On the other hand, a good mouser can be just as efficient at different tasks. A mouse provides a single very precise point (the cursor) of easily trackable movement. Most good mousers are trained from games. They can navigate around a screen to perform tasks with remarkable speed, their brain typically 3 or 4 steps ahead of the click they’re making at any moment. It can be an impressive sight.
Today, Apple and others are creating a new type of user. The tapist. A tapist simply touches the screen and it magically does what they want. Tapping has neither the tactile ability to provide multiple fast inputs nor precise single inputs. A tap is a big fat finger on the screen, one at a time. Almost nothing can be created this way. The form of input prevents a tapist from creating anything longer than a sentence or two, or from doing any complex task. It’s designed for Twitter, text, and facebook: consumption in one sentence snippets.
Apple and Google both think this is a remarkably large market share. Most of the population even. That’s sort of sad isn’t it?
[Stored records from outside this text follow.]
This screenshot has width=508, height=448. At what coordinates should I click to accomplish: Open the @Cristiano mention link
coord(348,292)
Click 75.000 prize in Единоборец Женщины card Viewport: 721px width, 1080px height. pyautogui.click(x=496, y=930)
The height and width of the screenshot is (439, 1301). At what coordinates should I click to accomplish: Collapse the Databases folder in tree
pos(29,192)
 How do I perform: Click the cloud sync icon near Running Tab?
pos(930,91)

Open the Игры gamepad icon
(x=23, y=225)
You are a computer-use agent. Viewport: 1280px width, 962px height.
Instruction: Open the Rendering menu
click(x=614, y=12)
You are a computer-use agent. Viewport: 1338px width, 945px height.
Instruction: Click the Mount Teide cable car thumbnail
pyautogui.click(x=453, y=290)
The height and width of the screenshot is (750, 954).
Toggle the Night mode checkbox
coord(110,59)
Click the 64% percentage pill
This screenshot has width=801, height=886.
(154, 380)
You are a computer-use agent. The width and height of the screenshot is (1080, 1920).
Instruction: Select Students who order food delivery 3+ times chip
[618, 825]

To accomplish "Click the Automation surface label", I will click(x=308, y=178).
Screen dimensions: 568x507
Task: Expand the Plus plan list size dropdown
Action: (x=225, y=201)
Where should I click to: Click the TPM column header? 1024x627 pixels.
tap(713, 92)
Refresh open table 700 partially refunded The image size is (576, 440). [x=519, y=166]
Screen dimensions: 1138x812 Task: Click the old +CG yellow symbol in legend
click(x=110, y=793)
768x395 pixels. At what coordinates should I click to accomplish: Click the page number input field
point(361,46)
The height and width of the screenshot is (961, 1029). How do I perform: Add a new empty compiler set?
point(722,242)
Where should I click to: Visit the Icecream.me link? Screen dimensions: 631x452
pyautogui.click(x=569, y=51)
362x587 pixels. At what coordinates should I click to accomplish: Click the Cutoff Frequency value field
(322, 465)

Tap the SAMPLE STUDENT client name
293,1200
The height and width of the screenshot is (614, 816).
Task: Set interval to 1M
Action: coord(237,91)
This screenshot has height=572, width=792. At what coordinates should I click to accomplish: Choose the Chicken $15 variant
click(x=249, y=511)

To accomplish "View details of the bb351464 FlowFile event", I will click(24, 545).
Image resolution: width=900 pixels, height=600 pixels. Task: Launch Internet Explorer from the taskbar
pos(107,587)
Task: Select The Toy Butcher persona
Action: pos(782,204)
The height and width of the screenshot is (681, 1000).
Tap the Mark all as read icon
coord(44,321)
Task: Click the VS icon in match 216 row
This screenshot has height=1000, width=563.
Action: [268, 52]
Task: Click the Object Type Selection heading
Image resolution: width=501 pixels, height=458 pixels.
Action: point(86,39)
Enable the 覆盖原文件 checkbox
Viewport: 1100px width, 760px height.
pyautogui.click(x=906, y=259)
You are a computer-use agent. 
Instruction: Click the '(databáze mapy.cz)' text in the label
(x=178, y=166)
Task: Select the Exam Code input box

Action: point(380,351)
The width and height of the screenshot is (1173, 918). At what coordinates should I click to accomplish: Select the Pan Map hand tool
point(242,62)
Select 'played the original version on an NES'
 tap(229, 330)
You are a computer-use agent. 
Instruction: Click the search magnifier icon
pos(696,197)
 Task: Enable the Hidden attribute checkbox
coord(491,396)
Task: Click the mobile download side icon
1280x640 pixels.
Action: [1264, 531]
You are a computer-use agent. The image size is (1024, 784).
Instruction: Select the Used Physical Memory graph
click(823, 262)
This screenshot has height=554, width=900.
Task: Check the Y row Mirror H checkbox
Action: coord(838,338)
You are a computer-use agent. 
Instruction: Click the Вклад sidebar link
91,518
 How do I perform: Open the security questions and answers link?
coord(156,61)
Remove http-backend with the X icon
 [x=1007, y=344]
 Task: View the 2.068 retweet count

If the standard computer of the future is an iPad, how will someone learn to use a computer for complex tasks? Nevermind tinkering, which is what most people have been worried about. What about programming, writing, designing artful images in Photoshop, archiving photos and manipulating them (besides pinch and zoom), creating music, novels, or any of the other thousand complex creative things one can do with a computer. Already most kids don’t do any of these things. Instead they sit for hours on Facebook and write on each other’s walls.
I must study politics and war that my sons may have liberty to study mathematics and philosophy. My sons ought to study mathematics and philosophy, geography, natural history and naval architecture, navigation, commerce and agriculture, in order to give their children a right to study painting, poetry, music, architecture, statuary, tapestry, and porcelain.
John Adams
Maybe this lack will create a movement back to non-computer mediums. Maybe writers will use paper and pencil. Maybe drawing will be done with charcoal. Maybe photographers will go back to the darkroom. I doubt it though.
Maybe, over the next decade, these sorts of UIs will get so good that these sorts of complex manipulations are possible once again. Maybe they’ll be faster and easier, and the error correction for input will be so good that the computer will do what we expect it to do even if we didn’t get it quite right. I doubt that too.
Instead, I expect consumption of media will continue to rise in little Twitter-like snippets. The great exercises of humanity - the ones Adams mentions above - will be even more removed from most of the population. Thinking will continue to decline.
So, I’m hedging my bets on the iPad. I doubt it will replace my laptop, but I’m still going to keep it. It’s dead useful to find that recipe I want to cook while I’m in the kitchen. Just a couple of taps and it’s done.